Staff presented the concept plan and its long review history, noting a prior denial by the Board of County Commissioners of a planned unit development in 2009 and that the current plan is a revision consistent with the county's comprehensive plan. "Final findings for adequate public facilities for all phases will be made administratively by the planning director as a prerequisite to final site plan approval," staff said. The project sits in the outer edge of the Lexington Park Development District and proposes clustered multifamily buildings, a community center and landscaping to preserve the Saint Andrews Church Road view shed.
Applicant John Norris and owner representative George Ratliff described a development envelope of about 60.76 acres to be developed within a roughly 249‑acre parcel, public water and sewer service, and a mix of one‑, two‑ and three‑bedroom units. Norris said the project team would design stormwater management to meet the new state rules and pursue an innovative on‑site cistern/pond solution to reuse runoff for irrigation. He also said the applicant planned to fund and construct a traffic signal at the intersection of Wildwood Parkway and Maryland Route 4 if state approval and warranting could be obtained.

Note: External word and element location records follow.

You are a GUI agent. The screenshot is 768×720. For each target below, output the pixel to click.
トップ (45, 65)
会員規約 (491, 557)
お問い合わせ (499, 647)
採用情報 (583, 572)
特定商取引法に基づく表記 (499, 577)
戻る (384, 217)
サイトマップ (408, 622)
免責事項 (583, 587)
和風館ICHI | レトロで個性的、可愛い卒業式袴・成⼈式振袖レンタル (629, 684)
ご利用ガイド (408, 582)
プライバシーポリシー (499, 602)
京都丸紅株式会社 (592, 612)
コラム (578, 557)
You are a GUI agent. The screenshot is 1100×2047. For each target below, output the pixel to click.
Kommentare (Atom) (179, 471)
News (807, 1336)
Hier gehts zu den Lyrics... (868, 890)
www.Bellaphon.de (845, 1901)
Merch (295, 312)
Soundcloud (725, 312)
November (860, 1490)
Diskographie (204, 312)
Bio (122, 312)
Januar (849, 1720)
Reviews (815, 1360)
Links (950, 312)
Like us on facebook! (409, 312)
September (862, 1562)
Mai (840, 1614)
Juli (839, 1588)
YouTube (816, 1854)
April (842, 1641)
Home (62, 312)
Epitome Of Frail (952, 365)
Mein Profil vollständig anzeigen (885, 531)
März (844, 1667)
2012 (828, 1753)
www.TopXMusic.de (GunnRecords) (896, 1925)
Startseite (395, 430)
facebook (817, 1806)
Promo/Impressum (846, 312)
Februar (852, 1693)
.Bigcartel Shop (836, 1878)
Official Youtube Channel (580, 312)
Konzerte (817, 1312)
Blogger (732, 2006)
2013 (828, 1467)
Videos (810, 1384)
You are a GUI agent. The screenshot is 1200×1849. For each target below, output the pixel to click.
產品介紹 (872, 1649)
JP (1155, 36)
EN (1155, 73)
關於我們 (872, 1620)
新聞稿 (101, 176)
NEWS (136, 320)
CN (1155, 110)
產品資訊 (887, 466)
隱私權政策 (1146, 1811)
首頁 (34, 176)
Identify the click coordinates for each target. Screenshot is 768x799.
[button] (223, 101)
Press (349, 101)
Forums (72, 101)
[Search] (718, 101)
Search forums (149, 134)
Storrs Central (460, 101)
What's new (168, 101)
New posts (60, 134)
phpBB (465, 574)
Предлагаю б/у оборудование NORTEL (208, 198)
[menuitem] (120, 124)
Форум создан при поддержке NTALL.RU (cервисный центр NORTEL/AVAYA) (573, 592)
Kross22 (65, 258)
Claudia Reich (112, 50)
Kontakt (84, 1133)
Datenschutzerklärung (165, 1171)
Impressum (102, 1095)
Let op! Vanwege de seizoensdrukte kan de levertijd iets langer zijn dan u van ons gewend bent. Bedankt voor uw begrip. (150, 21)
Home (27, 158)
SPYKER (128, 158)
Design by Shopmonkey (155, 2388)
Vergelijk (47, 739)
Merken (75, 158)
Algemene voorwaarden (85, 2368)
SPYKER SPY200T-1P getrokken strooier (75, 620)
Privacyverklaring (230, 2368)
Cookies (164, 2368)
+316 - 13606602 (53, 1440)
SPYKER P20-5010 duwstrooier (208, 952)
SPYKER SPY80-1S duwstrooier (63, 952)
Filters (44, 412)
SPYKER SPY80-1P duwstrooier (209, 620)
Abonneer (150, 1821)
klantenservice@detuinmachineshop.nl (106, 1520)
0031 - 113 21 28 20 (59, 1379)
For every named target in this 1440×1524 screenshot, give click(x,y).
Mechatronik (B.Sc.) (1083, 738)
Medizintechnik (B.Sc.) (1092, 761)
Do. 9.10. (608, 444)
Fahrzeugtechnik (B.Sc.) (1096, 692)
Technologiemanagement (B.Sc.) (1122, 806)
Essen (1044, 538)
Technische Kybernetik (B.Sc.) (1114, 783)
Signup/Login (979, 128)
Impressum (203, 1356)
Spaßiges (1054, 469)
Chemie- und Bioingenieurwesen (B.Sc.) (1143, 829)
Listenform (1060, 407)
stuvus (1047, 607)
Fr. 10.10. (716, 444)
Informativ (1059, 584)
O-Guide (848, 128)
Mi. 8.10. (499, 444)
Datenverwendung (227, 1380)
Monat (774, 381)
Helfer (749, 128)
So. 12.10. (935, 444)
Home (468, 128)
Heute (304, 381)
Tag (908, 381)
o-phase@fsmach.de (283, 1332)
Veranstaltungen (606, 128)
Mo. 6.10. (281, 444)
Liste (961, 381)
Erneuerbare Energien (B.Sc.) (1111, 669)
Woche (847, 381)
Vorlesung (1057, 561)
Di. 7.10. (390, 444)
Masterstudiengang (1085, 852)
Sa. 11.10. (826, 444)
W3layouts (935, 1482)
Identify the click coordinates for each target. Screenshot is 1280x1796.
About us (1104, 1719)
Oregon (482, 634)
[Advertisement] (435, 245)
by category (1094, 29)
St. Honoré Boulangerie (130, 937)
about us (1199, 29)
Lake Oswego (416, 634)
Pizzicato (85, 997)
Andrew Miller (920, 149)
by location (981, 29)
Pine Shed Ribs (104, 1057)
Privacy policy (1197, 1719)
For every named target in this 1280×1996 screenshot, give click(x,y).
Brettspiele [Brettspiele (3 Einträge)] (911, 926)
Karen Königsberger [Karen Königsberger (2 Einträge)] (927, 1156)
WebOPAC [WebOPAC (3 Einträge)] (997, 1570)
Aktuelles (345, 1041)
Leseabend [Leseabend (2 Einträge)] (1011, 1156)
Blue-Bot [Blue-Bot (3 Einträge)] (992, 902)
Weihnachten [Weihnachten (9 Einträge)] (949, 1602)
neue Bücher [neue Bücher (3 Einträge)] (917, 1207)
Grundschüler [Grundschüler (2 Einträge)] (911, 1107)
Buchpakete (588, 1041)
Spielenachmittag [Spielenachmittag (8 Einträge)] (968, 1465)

Ratliff offered a proffer on workforce housing and local occupancy concessions: "we are prepared to offer 1 unit per building for bona fide St. Mary's County school teacher, police officer, fireman, or EMS technician... and that would be offered at a conventional percentage of income rate." Later in the hearing Ratliff confirmed there are nine buildings, so the proffer totals nine workforce units.
The applicant also agreed to provide two covered bus shelters at appropriate locations and to pave Johnson Pond Lane to county emergency‑access standards for fire and EMS access. During the public comment period multiple neighbors told the commission they had safety concerns about additional traffic on Maryland Route 4 and asked where a proposed signal would be located; speakers described morning and afternoon congestion at nearby driveways and intersections.
Commissioner Missus Squazo moved approval with the applicant's on‑record proffers and the stated emergency access paving; Commissioner Miner seconded. The commission voted in favor; the motion carried.
Commissioners and staff noted remaining steps: a traffic signal warrant study and detailed APF findings at final site plan; Metcom and sewer routing and coordination for the site; consultation with Maryland Department of the Environment and state agencies on the proposed stormwater/pond cistern approach; and meeting with transit and the school system about bus stops and pickup locations. Several residents urged additional outreach on road safety and sight distance before construction.